# START OF Reading passage
3.1 Defining Constant Doping Levels in Materials
3.2 Defining Constant Doping Levels in Regions
3.3 Defining Analytic Doping Profiles
3.4 Saving the Model
3.5 Assignment
In this section, the SOI MOSFET built in Section 2. Generating 2D Boundaries will be used.
This section introduces the most basic approach to defining a constant background doping level within a material type.
To introduce a constant boron background doping of 1x1015 cm-3 in the silicon material:
The assignment of a constant doping profile to a specific material type involves, in general, two steps:
The corresponding Scheme commands that reflect these two steps are:
(sdedr:define-constant-profile "Const.Silicon" "BoronActiveConcentration" 1e+15) (sdedr:define-constant-profile-material "PlaceCD.Silicon" "Const.Silicon" "Silicon")
The placement of a constant doping profile in a material adds the profile everywhere that the specified material resides. This can include more than one device region. Alternatively, you can assign a doping profile only to selected device regions.
To dope the silicon epilayer with a uniform boron concentration of 1x1017 cm-3:
The corresponding Scheme commands are:
(sdedr:define-constant-profile "Const.Epi" "BoronActiveConcentration" 1e17) (sdedr:define-constant-profile-region "PlaceCD.Epi" "Const.Epi" "R.Siliconepi")
Constant doping profiles also can be applied to an evaluation window by selecting Ref/Win in the Placement Type group box. See Section 4.3 Defining Regional Refinements for instructions to define an evaluation window.
In Sentaurus Structure Editor, you can define doping profiles characterized by analytic functions, such as Gaussian and error functions. In addition, you can define doping profiles of your own functions, which can be useful in some applications.
The placement of an analytic profile is performed usually in two steps. The first step defines the baseline and the second step defines the shape of the profile itself. The baseline determines the lateral extent of the profile and also can serve as the reference point for the depth of the peak position.
Two Gaussian doping profiles are to be added to the source/drain and their extension regions of the example structure. For the source/drain region, the target is a Gaussian phosphorus profile with a peak concentration of 5x1019 cm-3, a junction depth of 0.12 μm, and a lateral straggle/diffusion factor of 0.8.
For the source/drain extensions, the goal is a Gaussian arsenic profile with a peak concentration of 5x1018 cm-3 and a junction depth of 0.035 μm.
Automatic Region-Naming Mode: By default, Sentaurus Structure Editor automatically assigns names such as RefEvalWin_1 and RefEvalWin_1 to newly created reference windows such as baselines. This is useful in some applications but, in most cases, you might prefer to use your own names, which are more descriptive and easier to remember.
# END OF Reading passage
# START OF Given records
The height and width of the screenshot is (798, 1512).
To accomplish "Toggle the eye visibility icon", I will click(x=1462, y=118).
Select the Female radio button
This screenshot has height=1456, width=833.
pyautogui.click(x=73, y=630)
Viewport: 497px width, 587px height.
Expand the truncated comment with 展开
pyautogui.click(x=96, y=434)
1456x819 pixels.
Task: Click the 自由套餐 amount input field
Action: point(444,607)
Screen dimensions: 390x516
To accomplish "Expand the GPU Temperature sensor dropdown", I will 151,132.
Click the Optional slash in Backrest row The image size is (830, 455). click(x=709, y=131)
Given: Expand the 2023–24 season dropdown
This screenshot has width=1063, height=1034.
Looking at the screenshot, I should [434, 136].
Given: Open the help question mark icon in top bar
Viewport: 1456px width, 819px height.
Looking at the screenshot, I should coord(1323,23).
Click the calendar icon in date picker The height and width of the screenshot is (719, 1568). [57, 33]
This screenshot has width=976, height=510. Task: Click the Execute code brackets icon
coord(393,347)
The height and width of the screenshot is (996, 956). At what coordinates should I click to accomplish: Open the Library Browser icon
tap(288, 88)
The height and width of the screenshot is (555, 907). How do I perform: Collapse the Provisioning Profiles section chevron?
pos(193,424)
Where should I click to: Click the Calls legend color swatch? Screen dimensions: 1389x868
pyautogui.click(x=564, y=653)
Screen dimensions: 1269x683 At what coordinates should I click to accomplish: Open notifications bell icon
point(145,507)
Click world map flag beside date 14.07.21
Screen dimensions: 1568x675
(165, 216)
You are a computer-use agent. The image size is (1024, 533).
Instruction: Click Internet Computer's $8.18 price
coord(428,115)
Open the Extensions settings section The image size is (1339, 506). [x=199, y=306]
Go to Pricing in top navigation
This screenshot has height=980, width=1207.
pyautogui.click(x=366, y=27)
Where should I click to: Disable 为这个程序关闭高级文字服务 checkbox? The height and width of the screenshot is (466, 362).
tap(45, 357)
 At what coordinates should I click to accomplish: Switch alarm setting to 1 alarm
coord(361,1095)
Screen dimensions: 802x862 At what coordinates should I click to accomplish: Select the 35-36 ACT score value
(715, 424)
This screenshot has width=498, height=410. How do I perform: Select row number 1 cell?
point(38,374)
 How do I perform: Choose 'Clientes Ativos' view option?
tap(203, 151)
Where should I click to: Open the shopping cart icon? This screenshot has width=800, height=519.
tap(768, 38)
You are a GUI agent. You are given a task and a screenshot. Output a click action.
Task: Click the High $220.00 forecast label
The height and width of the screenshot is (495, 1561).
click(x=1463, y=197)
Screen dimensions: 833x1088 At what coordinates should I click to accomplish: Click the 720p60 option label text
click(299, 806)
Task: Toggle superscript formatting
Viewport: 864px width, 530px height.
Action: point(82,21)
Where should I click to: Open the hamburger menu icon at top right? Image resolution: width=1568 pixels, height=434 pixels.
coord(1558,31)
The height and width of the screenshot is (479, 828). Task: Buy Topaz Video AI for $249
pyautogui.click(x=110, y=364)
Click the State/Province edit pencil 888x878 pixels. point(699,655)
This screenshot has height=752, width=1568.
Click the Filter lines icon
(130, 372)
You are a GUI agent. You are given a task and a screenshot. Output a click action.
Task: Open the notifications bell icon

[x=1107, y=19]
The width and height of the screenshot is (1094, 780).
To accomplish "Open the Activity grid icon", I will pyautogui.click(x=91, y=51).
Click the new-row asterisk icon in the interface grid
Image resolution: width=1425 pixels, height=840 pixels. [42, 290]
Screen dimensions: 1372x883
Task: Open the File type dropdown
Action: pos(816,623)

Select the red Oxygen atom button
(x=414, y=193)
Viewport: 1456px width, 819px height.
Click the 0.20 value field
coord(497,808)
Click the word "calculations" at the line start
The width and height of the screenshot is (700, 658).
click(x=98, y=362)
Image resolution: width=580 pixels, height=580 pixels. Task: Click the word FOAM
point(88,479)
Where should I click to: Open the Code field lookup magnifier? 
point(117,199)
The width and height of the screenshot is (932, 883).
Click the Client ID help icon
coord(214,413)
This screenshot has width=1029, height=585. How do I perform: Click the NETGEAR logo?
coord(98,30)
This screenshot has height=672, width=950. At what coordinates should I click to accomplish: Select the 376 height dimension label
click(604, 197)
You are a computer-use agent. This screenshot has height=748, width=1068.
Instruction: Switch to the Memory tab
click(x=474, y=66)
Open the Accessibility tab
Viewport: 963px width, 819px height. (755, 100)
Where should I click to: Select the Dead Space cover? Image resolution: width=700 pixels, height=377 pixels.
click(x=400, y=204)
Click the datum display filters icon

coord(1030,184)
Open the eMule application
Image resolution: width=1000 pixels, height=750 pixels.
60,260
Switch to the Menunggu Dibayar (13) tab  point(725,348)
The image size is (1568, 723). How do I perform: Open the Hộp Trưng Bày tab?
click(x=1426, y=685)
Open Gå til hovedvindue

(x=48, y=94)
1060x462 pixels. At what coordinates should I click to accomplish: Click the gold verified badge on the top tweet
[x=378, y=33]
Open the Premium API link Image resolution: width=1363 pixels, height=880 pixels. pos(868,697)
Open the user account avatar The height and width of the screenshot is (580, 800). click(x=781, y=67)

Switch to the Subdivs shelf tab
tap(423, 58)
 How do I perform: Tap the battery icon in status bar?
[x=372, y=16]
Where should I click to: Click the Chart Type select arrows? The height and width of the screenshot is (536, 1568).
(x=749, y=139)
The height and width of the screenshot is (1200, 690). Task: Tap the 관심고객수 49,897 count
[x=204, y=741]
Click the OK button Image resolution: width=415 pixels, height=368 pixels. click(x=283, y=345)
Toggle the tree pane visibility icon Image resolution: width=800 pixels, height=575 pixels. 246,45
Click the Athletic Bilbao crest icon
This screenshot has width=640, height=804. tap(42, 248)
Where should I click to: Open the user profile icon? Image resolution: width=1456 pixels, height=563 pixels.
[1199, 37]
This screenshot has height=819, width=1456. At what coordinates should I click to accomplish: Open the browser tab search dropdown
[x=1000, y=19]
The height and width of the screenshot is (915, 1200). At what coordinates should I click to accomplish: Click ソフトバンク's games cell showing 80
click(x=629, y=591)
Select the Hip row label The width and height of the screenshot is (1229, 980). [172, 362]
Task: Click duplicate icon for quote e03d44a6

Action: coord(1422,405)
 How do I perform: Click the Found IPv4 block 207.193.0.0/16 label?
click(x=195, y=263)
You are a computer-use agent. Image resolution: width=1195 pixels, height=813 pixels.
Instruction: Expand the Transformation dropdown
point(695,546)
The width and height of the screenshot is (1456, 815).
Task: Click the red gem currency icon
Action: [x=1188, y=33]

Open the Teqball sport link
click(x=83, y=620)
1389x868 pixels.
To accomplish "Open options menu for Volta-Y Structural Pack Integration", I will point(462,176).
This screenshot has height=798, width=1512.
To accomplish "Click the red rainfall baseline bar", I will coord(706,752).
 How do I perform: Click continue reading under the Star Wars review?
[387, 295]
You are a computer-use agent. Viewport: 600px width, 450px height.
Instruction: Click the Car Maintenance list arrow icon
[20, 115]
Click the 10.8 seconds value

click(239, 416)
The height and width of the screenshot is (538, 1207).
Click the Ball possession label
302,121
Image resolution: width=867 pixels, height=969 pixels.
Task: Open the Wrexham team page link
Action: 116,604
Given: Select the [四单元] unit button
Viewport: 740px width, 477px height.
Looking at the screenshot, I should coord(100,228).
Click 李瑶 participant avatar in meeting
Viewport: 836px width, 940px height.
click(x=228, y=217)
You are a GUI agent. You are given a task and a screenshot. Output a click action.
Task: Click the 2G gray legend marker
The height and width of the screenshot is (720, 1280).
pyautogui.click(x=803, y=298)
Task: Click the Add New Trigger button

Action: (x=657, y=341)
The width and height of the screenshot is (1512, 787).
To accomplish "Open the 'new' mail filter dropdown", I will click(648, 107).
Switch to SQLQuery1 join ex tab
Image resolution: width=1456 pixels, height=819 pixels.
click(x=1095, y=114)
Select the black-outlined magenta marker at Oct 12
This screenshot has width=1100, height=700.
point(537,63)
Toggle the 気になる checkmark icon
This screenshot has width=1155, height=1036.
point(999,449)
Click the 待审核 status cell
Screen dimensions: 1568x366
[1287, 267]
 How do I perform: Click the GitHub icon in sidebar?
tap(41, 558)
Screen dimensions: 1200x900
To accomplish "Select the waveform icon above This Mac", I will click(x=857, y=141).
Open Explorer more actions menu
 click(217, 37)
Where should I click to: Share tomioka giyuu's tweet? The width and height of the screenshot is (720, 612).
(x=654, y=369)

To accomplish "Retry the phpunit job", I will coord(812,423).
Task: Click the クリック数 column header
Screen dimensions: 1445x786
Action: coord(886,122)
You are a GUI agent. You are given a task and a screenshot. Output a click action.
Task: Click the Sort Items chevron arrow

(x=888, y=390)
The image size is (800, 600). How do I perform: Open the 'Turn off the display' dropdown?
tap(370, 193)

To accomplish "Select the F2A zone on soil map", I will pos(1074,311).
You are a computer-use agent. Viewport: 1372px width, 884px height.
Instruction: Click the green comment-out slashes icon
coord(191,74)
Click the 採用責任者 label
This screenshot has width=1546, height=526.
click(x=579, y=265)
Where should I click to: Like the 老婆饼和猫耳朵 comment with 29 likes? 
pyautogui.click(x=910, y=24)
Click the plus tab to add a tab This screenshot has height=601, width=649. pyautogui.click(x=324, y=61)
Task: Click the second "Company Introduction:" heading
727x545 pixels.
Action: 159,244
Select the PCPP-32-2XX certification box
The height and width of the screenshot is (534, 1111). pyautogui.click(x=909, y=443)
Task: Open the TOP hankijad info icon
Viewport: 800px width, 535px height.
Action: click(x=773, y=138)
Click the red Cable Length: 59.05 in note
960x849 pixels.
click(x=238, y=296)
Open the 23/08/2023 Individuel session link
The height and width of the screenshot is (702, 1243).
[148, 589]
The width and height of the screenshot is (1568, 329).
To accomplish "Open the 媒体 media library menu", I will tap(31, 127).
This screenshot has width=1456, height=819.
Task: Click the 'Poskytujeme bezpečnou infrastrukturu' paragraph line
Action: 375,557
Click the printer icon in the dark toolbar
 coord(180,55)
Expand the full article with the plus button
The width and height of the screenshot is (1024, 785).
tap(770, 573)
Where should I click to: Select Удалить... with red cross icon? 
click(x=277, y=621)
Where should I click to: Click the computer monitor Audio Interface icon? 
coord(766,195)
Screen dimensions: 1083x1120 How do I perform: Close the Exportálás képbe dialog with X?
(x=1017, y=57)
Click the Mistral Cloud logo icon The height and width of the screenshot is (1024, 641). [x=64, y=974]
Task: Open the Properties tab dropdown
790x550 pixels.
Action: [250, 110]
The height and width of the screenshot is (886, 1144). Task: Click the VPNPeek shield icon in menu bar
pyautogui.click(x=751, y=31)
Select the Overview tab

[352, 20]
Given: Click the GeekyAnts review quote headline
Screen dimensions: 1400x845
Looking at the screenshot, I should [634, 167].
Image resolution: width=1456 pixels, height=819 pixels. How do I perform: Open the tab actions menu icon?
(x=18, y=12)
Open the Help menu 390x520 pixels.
# END OF Given records
Task brief
According to the doping profiles text, what peak concentration is targeted for the Gaussian phosphorus profile in the source/drain region?

Task output
5x1019 cm-3